- **PROVIDED PASSAGE**:
»»

Latest issue of the Journal of Food Investigations edited and published by WESSLING Nonprofit Kft.

Important news for food industry

Eye-tracking analyses reveal extremely important information about our subconscious mind: which part of the packaging we look at, what information we look for, whether it matters how long we look at the product. WESSLING Hungary Kft., an operator of independent laboratories, has been editing and publishing the scientific magazine, Journal of Food Investigations for four years, the latest issue of which reveals whether green peas are dangerous, how to improve the efficiency of the heat treatment of milk, and how black cumin oil can be used as a natural preservative.

The new knowledge center of the independent laboratory, celebrating its 25th anniversary this year, was opened recently. The ultramodern research institute in Újpest also houses the editorial staff of the more than 60-years-old scientific magazine titled Journal of Food Investigations. As readers have been accustomed to over the past four years, interesting articles, important for both food safety and the food industry, are published in the colorful, bilingual, internationally renowned journal again.

In the lead article, one of the hot topics of these days, eye-tracking methods are investigated by researchers of Szent István University – this time from a scientific point of view.

Eye-tracking analyses provide quick and immediate results about consumer decisions, and the huge amounts of data can be analyzed easily, using various statistical methods. Due to the great technical advances in eye cameras, eye-tracking analysis is now a widely used tool. In commerce, for example, in the case of food products, packaging usually makes the first impression of the product on the consumer, therefore, making it attractive is of key importance.

More on this article can be found on the scientific portal Laboratrium.hu.

On another paper of the 2017/3 issue of the Journal of Food Investigations, the increasing arsenic load of soil is discussed, due to which an increase in the arsenic contents of all of the plant organs of green peas was observed. However, according to the research published here, the percentage contribution of the consumption of green peas contaminated with arsenic to the BMDL0.5 values of various cancers, determined by the WHO, did not exceed 0.46% in any of the cases, i.e., the risk of developing lung, bladder or skin cancer is negligible. More details here.

««

- **DATASET**:
»»

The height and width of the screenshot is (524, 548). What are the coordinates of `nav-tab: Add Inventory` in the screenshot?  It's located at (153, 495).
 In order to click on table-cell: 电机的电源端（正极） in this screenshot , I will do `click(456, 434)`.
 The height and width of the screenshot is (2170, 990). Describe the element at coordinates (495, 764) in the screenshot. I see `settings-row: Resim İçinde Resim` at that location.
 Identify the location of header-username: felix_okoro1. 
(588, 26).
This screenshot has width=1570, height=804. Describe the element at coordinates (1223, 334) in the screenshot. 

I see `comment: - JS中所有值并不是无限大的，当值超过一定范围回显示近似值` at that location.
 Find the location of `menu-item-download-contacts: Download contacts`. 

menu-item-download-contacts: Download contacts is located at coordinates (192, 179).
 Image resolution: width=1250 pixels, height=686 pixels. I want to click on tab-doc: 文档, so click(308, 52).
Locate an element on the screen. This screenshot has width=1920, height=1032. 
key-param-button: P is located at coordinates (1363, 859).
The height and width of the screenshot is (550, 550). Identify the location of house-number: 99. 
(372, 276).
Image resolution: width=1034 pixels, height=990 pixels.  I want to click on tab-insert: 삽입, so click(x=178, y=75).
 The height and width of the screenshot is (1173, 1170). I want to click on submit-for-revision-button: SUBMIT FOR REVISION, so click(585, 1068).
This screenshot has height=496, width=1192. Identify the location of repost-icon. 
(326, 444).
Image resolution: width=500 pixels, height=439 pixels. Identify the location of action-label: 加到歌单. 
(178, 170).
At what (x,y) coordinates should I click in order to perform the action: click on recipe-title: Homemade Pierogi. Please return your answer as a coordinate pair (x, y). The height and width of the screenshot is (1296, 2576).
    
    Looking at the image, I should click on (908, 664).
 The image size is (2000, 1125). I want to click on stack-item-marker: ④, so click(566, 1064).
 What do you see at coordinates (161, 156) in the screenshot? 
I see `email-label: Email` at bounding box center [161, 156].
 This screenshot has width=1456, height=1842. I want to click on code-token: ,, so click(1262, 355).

««

- **WHAT THIS EXERCISE ASKS**:
**a)** Translate this sentence from the journal news piece into Spanish: "Due to the great technical advances in eye cameras, eye-tracking analysis is now a widely used tool."
**b)** Sum up the journal news piece in two sentences.
**c)** Write a continuation of the journal news piece, starting after its last sentence.
The material above is separate from the journal news piece.

- **ANSWERS IN ORDER**:
**a)** Debido a los grandes avances técnicos en las cámaras oculares, el análisis de seguimiento ocular es ahora una herramienta ampliamente utilizada.

**b)** WESSLING Hungary Kft. has been editing and publishing the Journal of Food Investigations for four years, and the journal's editorial staff is housed in the laboratory's newly opened knowledge center in Újpest. The latest issue covers eye-tracking research on consumer decisions, improving the heat treatment of milk, black cumin oil as a natural preservative, and arsenic in green peas, whose cancer risk was found to be negligible.

**c)**
As a result of the food safety and energetics analysis of the heat treatment of cow’s milk it can be stated that the heat treatment of the product is influenced by several factors – reveals another [4] study.  If the physical, chemical and microbiological characteristics of milk are known, as well as the energy efficiency of the available heat treatment procedure, then our manufacturing process can be optimized in accordance with food safety regulations. During the optimization, taking into account the results of the accepted peroxidase enzyme inactivity test, the efficiency of our system can be improved, helping us maintain cost-effective production – states the summary of the research, also revealing that raw milk now can be differentiated from milk that underwent different heat treatment procedures based on conductivity.

More about the article here.

The fact that there is an increasing consumer demand for minimally processed food products with reduced amounts of additives with increasing consumer awareness cannot be neglected by food production either. One of the exciting articles of ÉVIK reveals that black cumin oil is a natural preservative. It is suggested that the oil is combined with substances of biological origin, effective at low concentrations, such as nisin or pimaricin. These effective combinations can reduce the energy consumption of mild preservation procedures, such as high hydrostatic pressure treatment or modern irradiation methods.